Une enveloppe considerable est créée par l'Europe a destination des paysans pauvres. Les procedures sont encore trop longues quant a savoir qui va distribuer quoi.. pendant ce temps, les paysans attendent de simples outillages, des gants, des bottes et la desertification prendra encore un peu plus de terrain.. Nous recherchons des solutions pour eux, si quelconque aide peut leur etre apportee, elle sera la bienvenue.

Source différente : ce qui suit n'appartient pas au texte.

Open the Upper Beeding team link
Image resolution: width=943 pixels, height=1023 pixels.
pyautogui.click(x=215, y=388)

Merci

avatar Géraldine - Evreux - 19/09/2008, 22:49

Tant que les cultures seront destinées au bétail, la faim dans le monde augmentera... la seule solution, cessez de consommer des produits carné!!!

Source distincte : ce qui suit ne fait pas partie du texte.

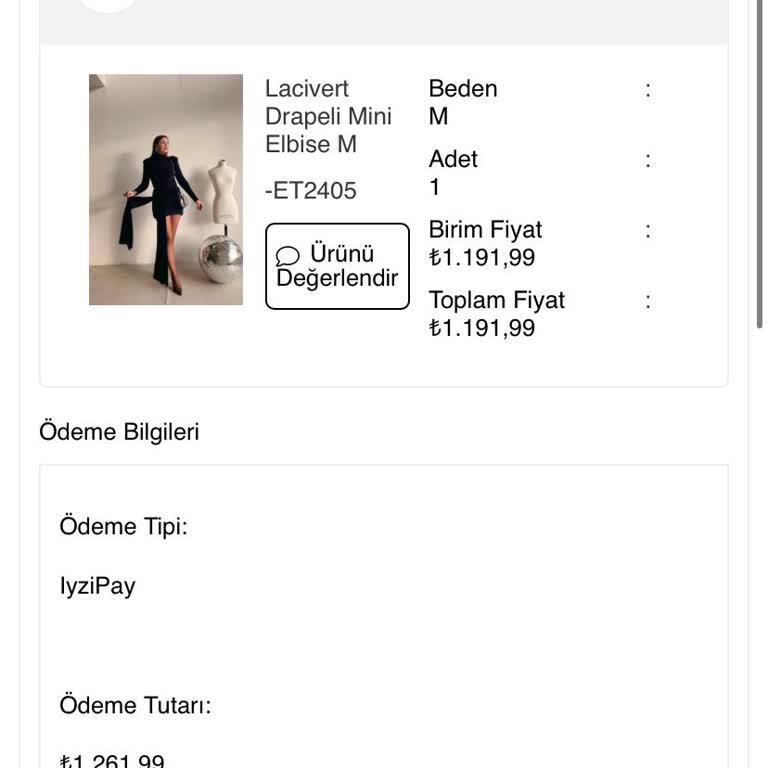Click the Toplam Fiyat label
The width and height of the screenshot is (768, 768).
click(497, 300)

Le végétarisme est la solution.

avatar sylline - tours 37 - 20/09/2008, 13:26

Quand j'étais petite, j'ai vu l'exode rural ; maintenant, il faut faire la manip inverse : travailler à nouveau la terre, se remettre aux métiers qui fonctionnent en local et surtout arrêter de travailler pour l'industrie. C'est ce que j'ai fait il y a trois ans ; j'ai perdu la moitié de mes revenus mais j'ai gagné tellement plus par ailleurs !! Paris ne s'est pas fait en un jour, il faut des précurseurs pour amorcer le mouvement... et ça urge !!

avatar Sartori, Pantin - 20/09/2008, 17:51

Les solutions miracles n'existent pas et ce n'est pas moi qui pourrait vous en fournir.

J'ai constaté que la seule évolution massive des populations entraînait plus de dépense d'énergie, plus de besoin, plus de dépendance individuelle et surtout plus de pauvreté.

L'autosuffisance alimentaire de chaque pays va de paire avec l'autosuffisance de consommation qui, elle, se trouve tributaire des trois grands vecteurs d'enrichissement et d'indépendance : La production, la création et la fabrication.

Lorsque les revenus d'un pays sont inférieurs aux dépenses il n'existe pas trop de solutions.

La migration est une des conséquences et elle sera toujours alimentée par les nouvelles générations qui chercheront leur salut dans cette voie !...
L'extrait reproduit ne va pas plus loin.